-- Explore the material --
[1] Transcribe the part of the Online Harms Act extract starting with "For the existing Criminal" and going on through "Act blurs that distinction.".
[2] Render this sentence from the Online Harms Act extract in Spanish: "Free societies recognize the distinction between speech and actions."
[3] According to the Online Harms Act extract, what would the maximum penalty for the existing Criminal Code offence of advocating for genocide become?

Extract to read: Begin

In other words: a citizen who has not committed any crime can be subjected to one or more (or all) of the above conditions just because someone fears that that person might commit a speech crime in future. Further, if the person who has committed no crime fails to agree to these court-ordered violations of her or his personal liberty, she or he could be sentenced to up to two years in prison.

Our criminal justice system is not supposed to function this way. Violating the liberty of citizens through pre-emptive punishment, when no crime has been committed (and quite possibly when no crime will be committed), is a radical departure from centuries of common law tradition. The respect that our legal system has for individual rights and freedoms means that an accused person is presumed innocent until proven guilty by way of a fair trial, held before an independent and impartial court. We do not punish the innocent, nor do we restrict their liberty based on what they might do. The mere fear that harmful expression may occur is not a legitimate basis for court-ordered imprisonment or other conditions that violate personal liberty.

Life imprisonment for words spoken

For the existing Criminal Code offence of advocating for genocide, the Online Harms Act would raise the maximum penalty from five years in jail to life imprisonment. Free societies recognize the distinction between speech and actions. The Online Harms Act blurs that distinction.

Extract to read: End
Raw data: Begin

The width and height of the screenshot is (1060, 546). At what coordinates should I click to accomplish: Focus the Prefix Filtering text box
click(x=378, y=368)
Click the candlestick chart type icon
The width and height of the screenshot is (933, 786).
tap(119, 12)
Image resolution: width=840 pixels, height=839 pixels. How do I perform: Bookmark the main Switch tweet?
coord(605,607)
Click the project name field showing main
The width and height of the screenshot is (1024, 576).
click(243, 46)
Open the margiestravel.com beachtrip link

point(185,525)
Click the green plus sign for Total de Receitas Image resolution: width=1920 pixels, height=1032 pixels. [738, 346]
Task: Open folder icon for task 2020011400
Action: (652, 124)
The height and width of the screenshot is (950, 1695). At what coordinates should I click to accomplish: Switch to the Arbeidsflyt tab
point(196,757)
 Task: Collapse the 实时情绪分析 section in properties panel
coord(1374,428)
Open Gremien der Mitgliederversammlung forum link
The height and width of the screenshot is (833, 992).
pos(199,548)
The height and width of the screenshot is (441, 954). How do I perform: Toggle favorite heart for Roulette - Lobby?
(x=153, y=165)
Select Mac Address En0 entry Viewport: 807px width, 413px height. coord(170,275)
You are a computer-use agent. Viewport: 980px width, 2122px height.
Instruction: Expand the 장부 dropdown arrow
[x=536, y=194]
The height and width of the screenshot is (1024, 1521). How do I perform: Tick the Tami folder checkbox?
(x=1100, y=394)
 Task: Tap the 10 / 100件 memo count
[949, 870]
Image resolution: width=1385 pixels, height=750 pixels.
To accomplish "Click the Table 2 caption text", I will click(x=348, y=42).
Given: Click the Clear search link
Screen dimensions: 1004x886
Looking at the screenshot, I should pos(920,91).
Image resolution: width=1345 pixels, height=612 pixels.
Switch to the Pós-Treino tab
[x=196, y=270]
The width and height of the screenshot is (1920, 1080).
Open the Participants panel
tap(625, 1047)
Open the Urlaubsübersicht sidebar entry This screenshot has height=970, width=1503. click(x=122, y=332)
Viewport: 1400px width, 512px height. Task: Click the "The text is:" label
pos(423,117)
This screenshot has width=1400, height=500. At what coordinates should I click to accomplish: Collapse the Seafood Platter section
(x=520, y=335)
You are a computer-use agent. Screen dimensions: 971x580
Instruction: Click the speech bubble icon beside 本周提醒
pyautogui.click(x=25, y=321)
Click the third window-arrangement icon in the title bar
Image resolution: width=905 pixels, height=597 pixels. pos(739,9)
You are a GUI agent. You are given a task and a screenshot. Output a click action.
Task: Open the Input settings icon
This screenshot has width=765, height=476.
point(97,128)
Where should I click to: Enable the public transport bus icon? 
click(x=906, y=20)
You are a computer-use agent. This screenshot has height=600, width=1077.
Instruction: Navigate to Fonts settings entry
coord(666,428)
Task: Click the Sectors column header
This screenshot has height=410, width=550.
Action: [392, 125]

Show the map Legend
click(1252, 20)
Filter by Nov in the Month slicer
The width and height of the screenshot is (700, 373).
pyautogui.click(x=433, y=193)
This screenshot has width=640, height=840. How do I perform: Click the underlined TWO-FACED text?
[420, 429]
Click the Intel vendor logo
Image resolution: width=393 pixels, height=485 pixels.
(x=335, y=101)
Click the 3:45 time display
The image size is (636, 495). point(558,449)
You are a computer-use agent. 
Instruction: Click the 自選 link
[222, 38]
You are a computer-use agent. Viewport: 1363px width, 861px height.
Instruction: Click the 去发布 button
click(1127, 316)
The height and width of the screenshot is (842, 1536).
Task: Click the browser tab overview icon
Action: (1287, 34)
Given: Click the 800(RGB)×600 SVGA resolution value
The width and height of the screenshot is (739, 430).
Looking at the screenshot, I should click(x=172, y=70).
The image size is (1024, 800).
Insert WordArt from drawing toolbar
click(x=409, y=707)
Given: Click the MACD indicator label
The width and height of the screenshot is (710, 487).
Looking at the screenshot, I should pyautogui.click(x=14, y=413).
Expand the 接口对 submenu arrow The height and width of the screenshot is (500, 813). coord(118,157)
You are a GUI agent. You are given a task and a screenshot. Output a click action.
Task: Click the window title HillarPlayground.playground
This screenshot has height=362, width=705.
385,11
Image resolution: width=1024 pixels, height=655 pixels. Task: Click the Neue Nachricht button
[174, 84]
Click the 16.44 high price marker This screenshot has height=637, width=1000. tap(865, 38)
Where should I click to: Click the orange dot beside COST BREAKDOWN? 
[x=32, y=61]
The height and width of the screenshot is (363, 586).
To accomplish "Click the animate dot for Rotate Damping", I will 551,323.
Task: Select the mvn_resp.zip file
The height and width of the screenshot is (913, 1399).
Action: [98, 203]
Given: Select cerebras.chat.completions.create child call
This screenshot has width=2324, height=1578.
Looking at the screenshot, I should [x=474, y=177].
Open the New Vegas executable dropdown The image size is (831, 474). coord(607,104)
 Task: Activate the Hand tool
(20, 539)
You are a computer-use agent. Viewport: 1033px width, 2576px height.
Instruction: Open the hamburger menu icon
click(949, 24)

Raw data: End

-- Results --
[1]
For the existing Criminal Code offence of advocating for genocide, the Online Harms Act would raise the maximum penalty from five years in jail to life imprisonment. Free societies recognize the distinction between speech and actions. The Online Harms Act blurs that distinction.

[2] Las sociedades libres reconocen la distinción entre el discurso y las acciones.

[3] Life imprisonment, up from five years in jail.